____ INPUT FOR THIS TASK

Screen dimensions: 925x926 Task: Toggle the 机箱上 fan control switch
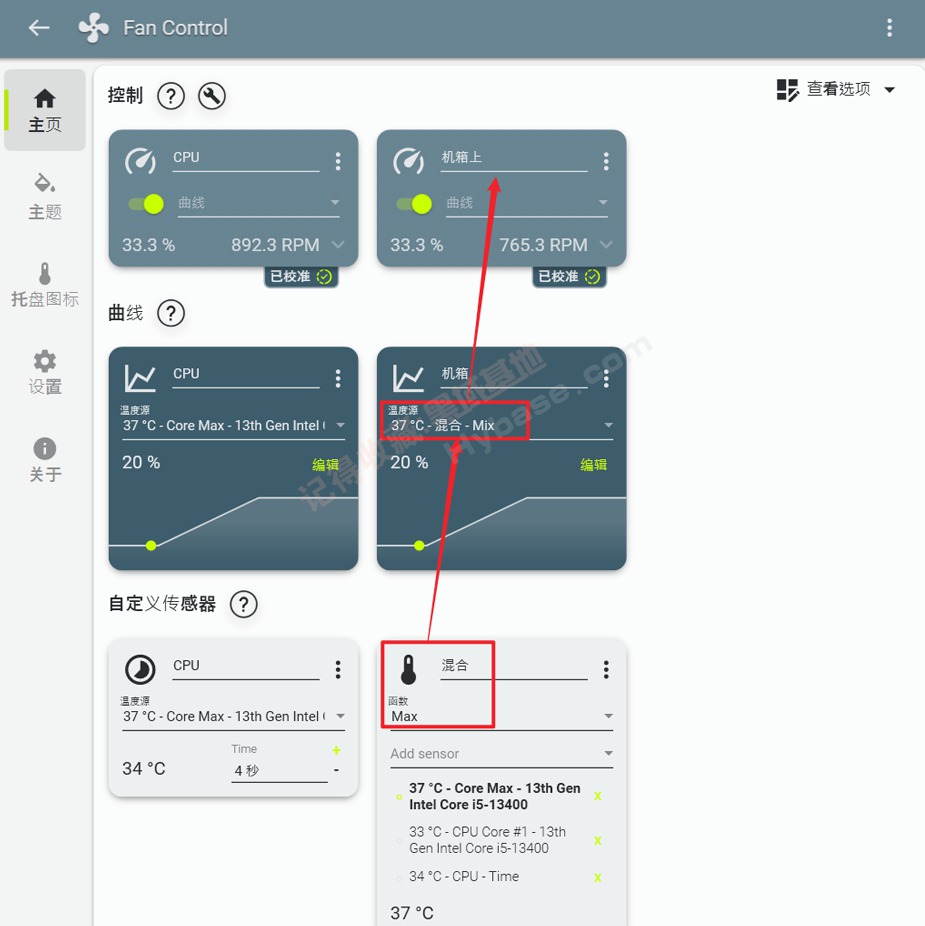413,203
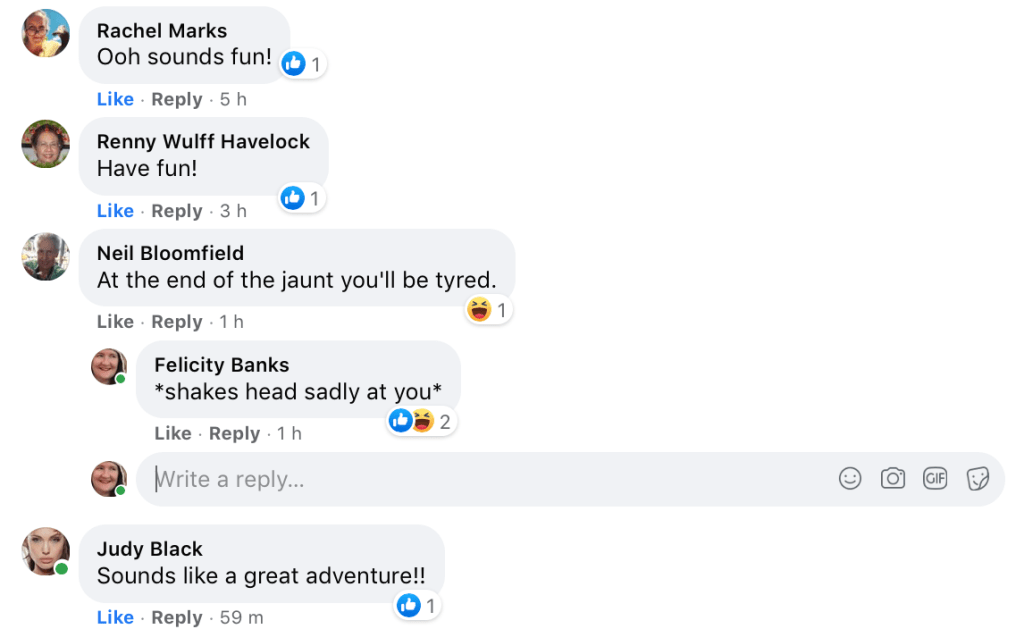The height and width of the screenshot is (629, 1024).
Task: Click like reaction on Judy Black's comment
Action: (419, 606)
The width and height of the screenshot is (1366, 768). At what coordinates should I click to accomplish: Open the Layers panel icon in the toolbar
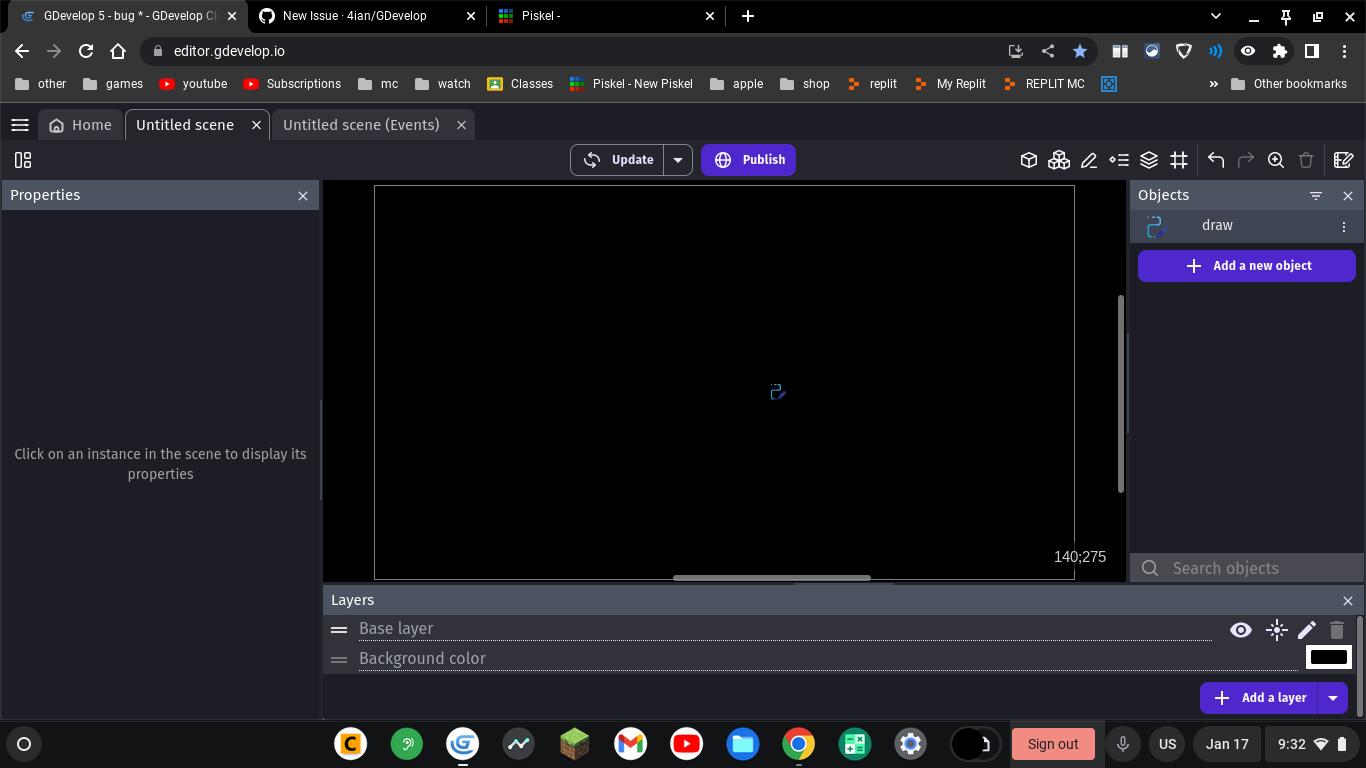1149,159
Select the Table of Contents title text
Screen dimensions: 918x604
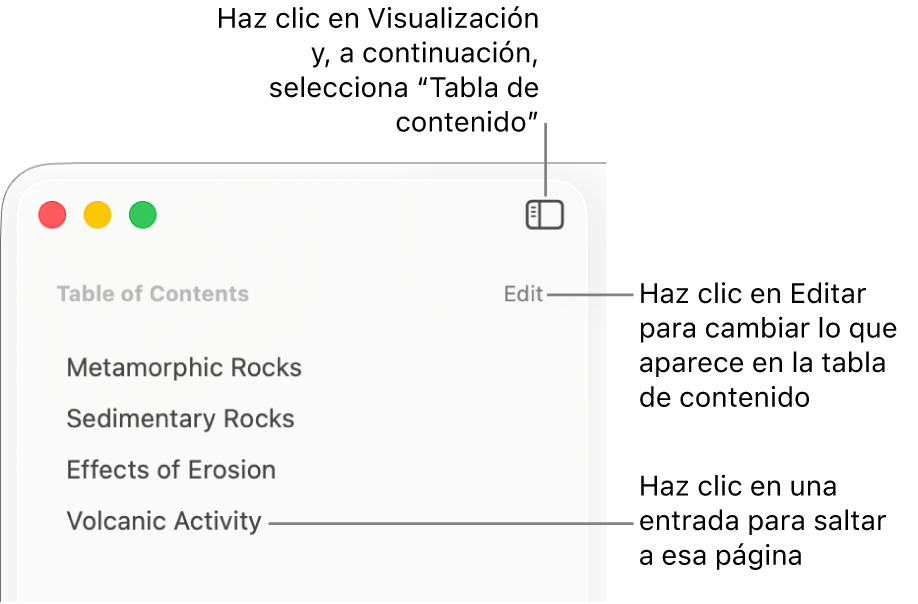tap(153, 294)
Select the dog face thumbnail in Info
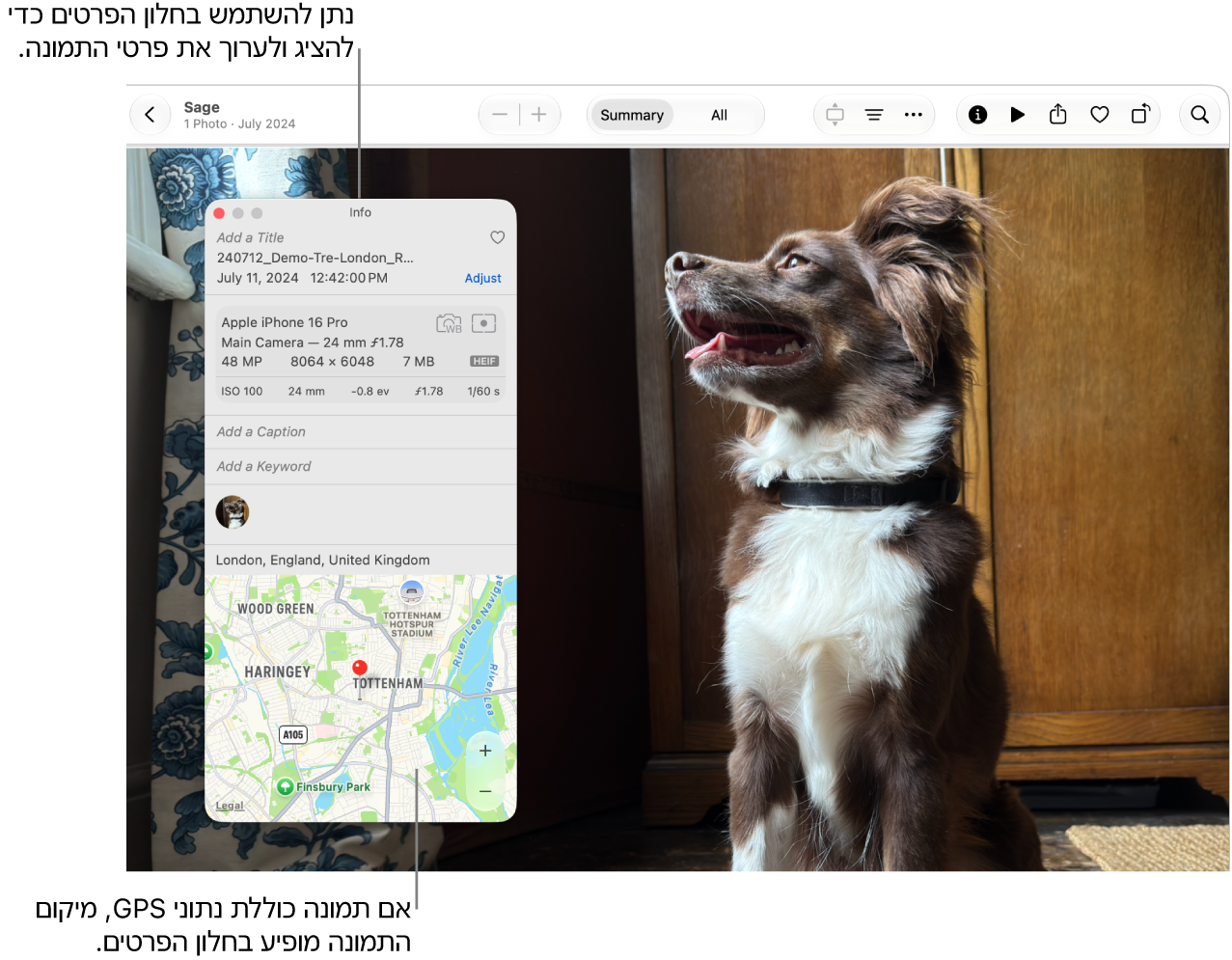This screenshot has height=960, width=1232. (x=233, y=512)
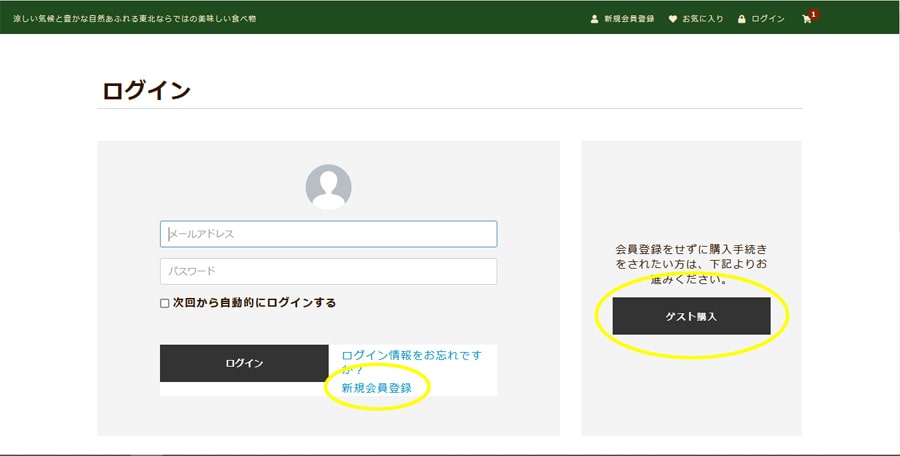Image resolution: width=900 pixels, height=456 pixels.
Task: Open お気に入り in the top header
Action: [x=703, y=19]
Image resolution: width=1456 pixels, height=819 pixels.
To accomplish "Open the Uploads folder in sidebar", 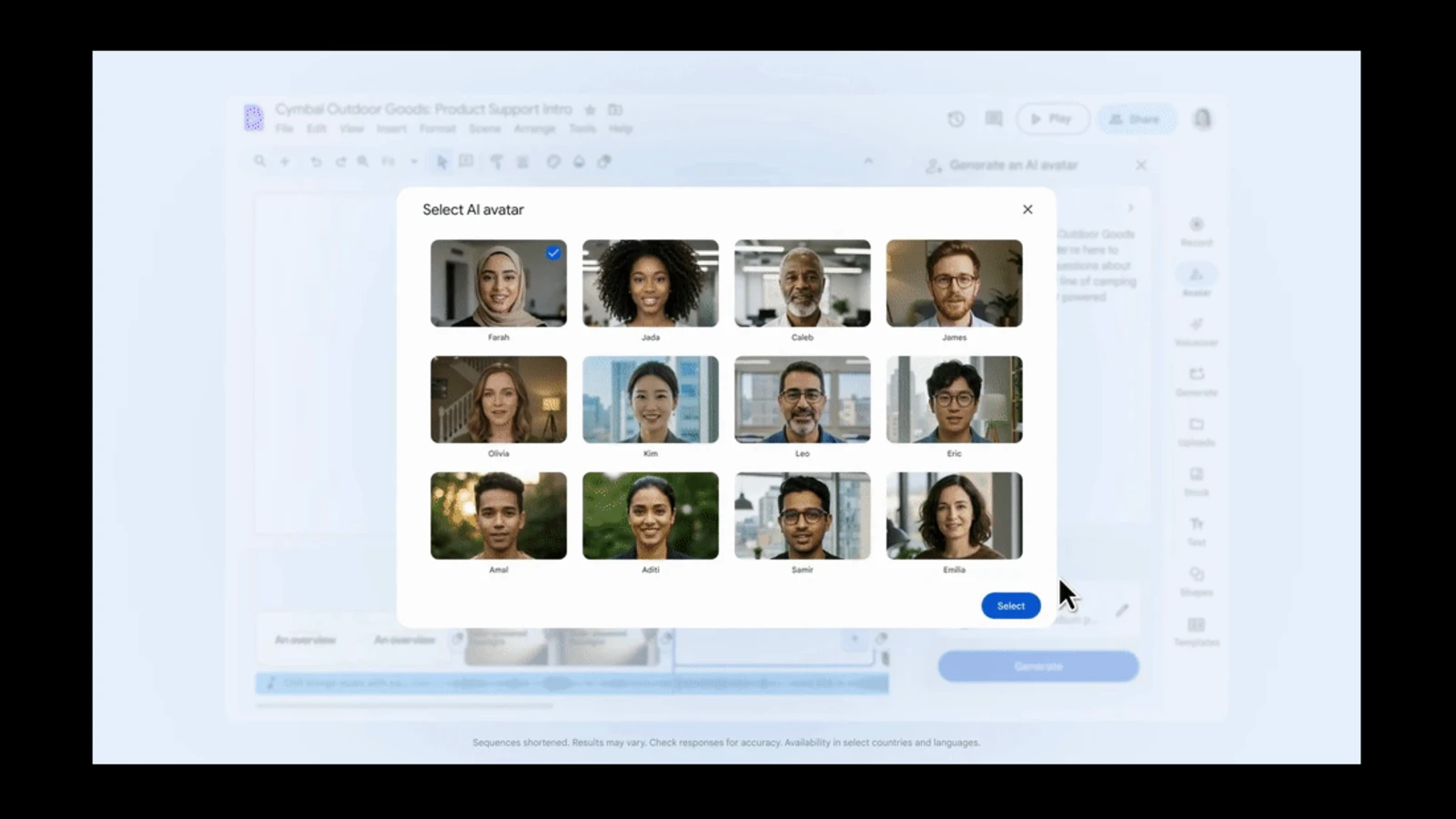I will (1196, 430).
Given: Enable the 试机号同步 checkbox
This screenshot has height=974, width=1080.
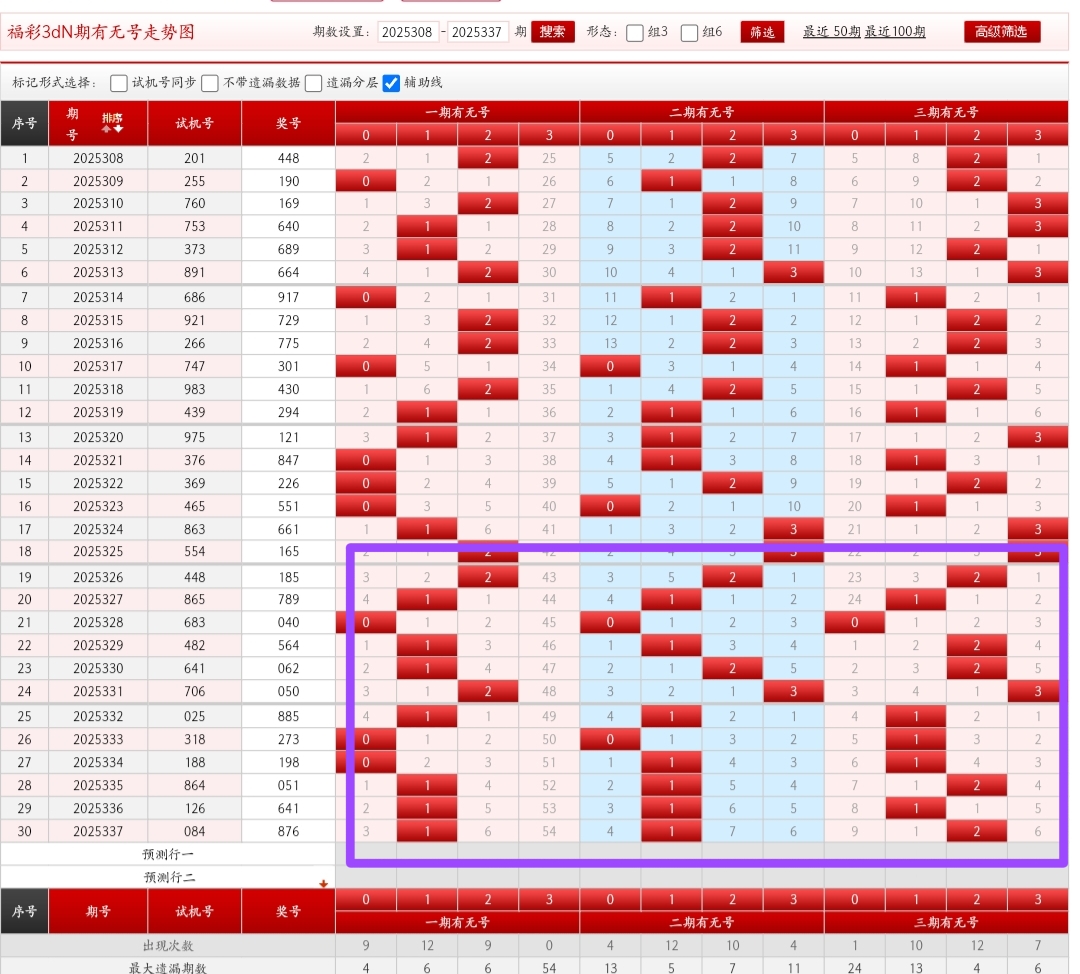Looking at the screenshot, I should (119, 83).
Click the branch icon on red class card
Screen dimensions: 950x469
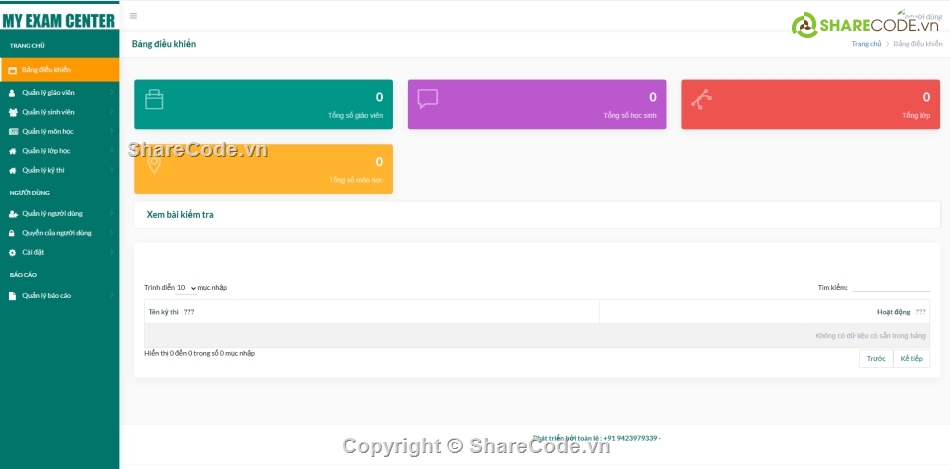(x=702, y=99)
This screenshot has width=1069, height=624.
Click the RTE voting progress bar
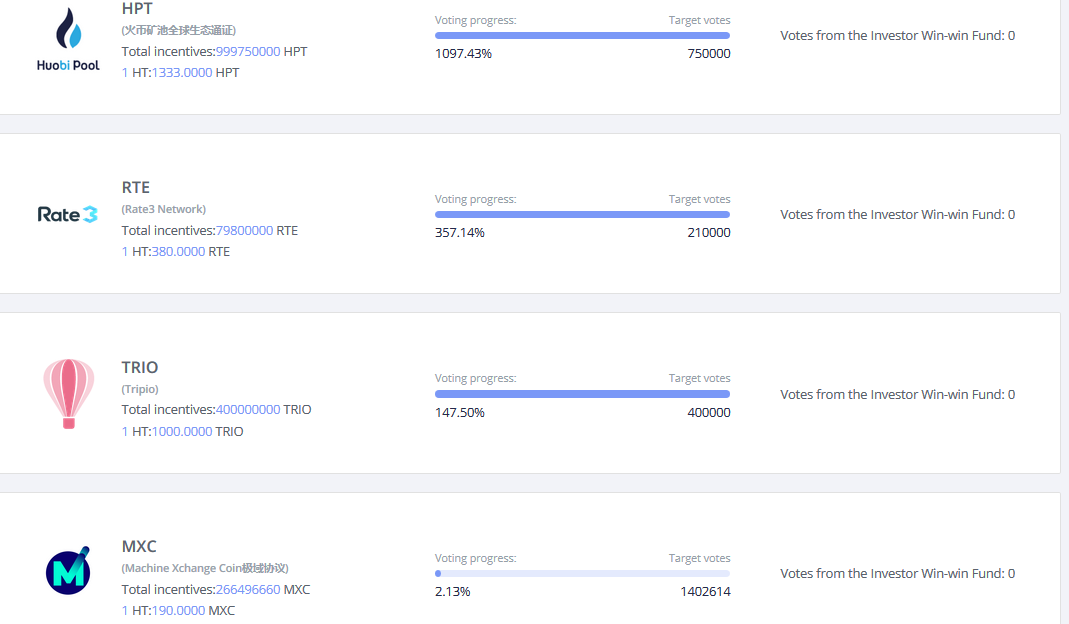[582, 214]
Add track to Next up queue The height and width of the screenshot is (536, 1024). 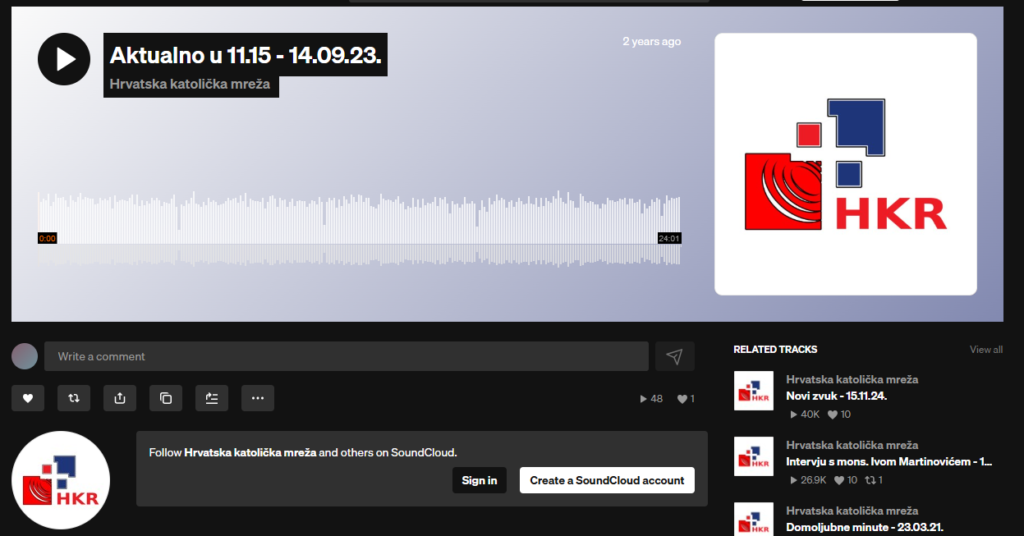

________

**WHAT THE EXERCISE ASKS**: Pictures excluded, repeat exactly the lines from the top of the material through the line with "Image resolution: width=1456", including both of those lines.

**RESPONSE TO THE EXERCISE**:
Screen dimensions: 925x926 Task: Toggle the 机箱上 fan control switch
413,203
The height and width of the screenshot is (629, 1024).
Task: Click like reaction on Judy Black's comment
Action: (419, 606)
The width and height of the screenshot is (1366, 768). At what coordinates should I click to accomplish: Open the Layers panel icon in the toolbar
1149,159
Select the Table of Contents title text
Screen dimensions: 918x604
tap(153, 294)
Select the dog face thumbnail in Info
This screenshot has height=960, width=1232. (x=233, y=512)
Image resolution: width=900 pixels, height=456 pixels.
Task: Open お気に入り in the top header
Action: [x=703, y=19]
Image resolution: width=1456 pixels, height=819 pixels.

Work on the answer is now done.